The oddly bright imagination of Michel Gondry.
Michel Gondry is always trying to make his own pop song, yet film is his medium of choice. That explains the strangeness of Gondry’s sprightly yet sad new movie, The Science of Sleep. It expresses a screwed-up young man’s romantic passion. Stephane (Gael Garcia Bernal) wants to escape the influence of his mother (played by ’70s French nonconformist icon Miou-Miou), find his own place in the world by relocating from South America to Paris and fall in love (with Stephanie, played by Charlotte Gainsbourg). His failure should turn the film into a tragedy because Stephane folds up inside his own ego. But The Science of Sleep is a pop tragedy; it makes innermost human foible ebullient.
Recalling “La Lettre,” the quirky, melancholy short about unrequited love available on Gondry’s Director’s Label DVD, The Science of Sleep articulates common young adult emotional dilemmas (the same troubles muttered and palsied in Andrew Bujalski’s Mutual Appreciation). For Gondry the impulse is so intense that Stephane feels isolated, even though everyone around him (including his oddball colleagues toiling in the basement of a bank) knows some version of the same plaint. Despite this dark realization, The Science of Sleep is fingerpaint- and construction paper-bright. It has a pop song’s adolescent, pre-verbal, amorous drive.
Stephane’s subconscious reflects the modern condition of lonely, fragmented spiritual lives. Gondry presents it as a media-saturated nerdscape like Wayne’s World—or, more seriously, Rupert Pupkin’s maladjusted life in The King of Comedy. Stephane imagines broadcasting from his own TV studio—not for fame; rather, his fears loom in paranoid, closed-circuit transmissions. These visions are as scary as they are sweet—poignantly homespun, pervy yet common. He simply wants a girl to share his imagination. Stephane geekily describes love as “parallel synchronized randomness” and Gondry visualizes this cute/crazy theory as playhouse hallucinations. They give comic texture to Stephane’s tormented daily life. (Interestingly, Gondry intuits Stephane’s dislocation as a culture-wide problem: when Stephane dumps a TV set in a river, the infernal thing floats—a disturbing, ineradicable image.)

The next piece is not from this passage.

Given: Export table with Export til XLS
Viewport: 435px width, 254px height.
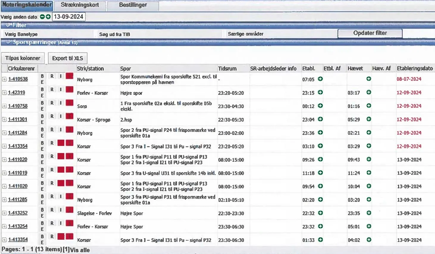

With childlike innocence, Gondry shows that Stephane needs to use his imagination in order to communicate and love. This goes beyond the boho solipsism in Andrew Bujalski films. Gondry reconnects moviegoers to the anxiety of socializing—the reasons we pine for a love of our own. I can’t think of another film that made the pain of relationships such a vivid daytime nightmare. Patient viewers will take Gondry’s movie to heart and keep it there, because its truth, though shamefaced, is revelatory.
Although lead actor Bernal is appropriately boyish, he’s a charmless fellow, carrying the stench of his preceding bad movies. But there is genuine charm in how Gondry presents Stephane’s neuroses. Gondry’s methods boast the fingerprint authenticity of personal fantasy through objects made with wood, cardboard and felt (recalling the puppet show in Being John Malkovich). One of Gondry’s finest images is an animated patchwork blanket that depicts Stephane and Stephanie’s tryst via cartoon figures moving among the squares. It’s handmade cinema “magic” worthy of the French avant garde and more imaginative than the anime in A Scanner Darkly. It proves conceptual filmmaker Matthew Barney was right to insist on pure art filmmaking in his own work, but Gondry still has the common touch. (Stephane is obsessed with the equally dexterous Stephanie: “I love her cuz she makes things. It’s as if her synapses were directly connected to her fingers.”) These days, given the (ironic) dumbing-down of technologically advanced digital-cinema, few films can equal Gondry’s homespun craft.
Gondry is a legitimate heir of both garage rock and the French avant-garde. But that 1920s movement is not so remote from contemporary awareness as the lack of arts education in contemporary schools would lead you to think. Gondry’s music videos and films show his ease with the cut-and-past, DIY ingenuity of kindergarten, art school, primitive art, bohemia and PeeWee’s Playhouse. He’s what Tim Burton would be if Burton had never bonded with monster movies or gone Hollywood.
The Science of Sleep has a comparatively unfettered flow and surrealistic warp that Eternal Sunshine only suggested. It’s full of confessional paradoxes like a great pop song, with The Rolling Stones bragging “I only get my rocks off while I’m sleeping” and Scritti Politti confessing, “No one understands me like you.” Gondry has made a startling film about a love-sick isolate whose desires are locked in his own head.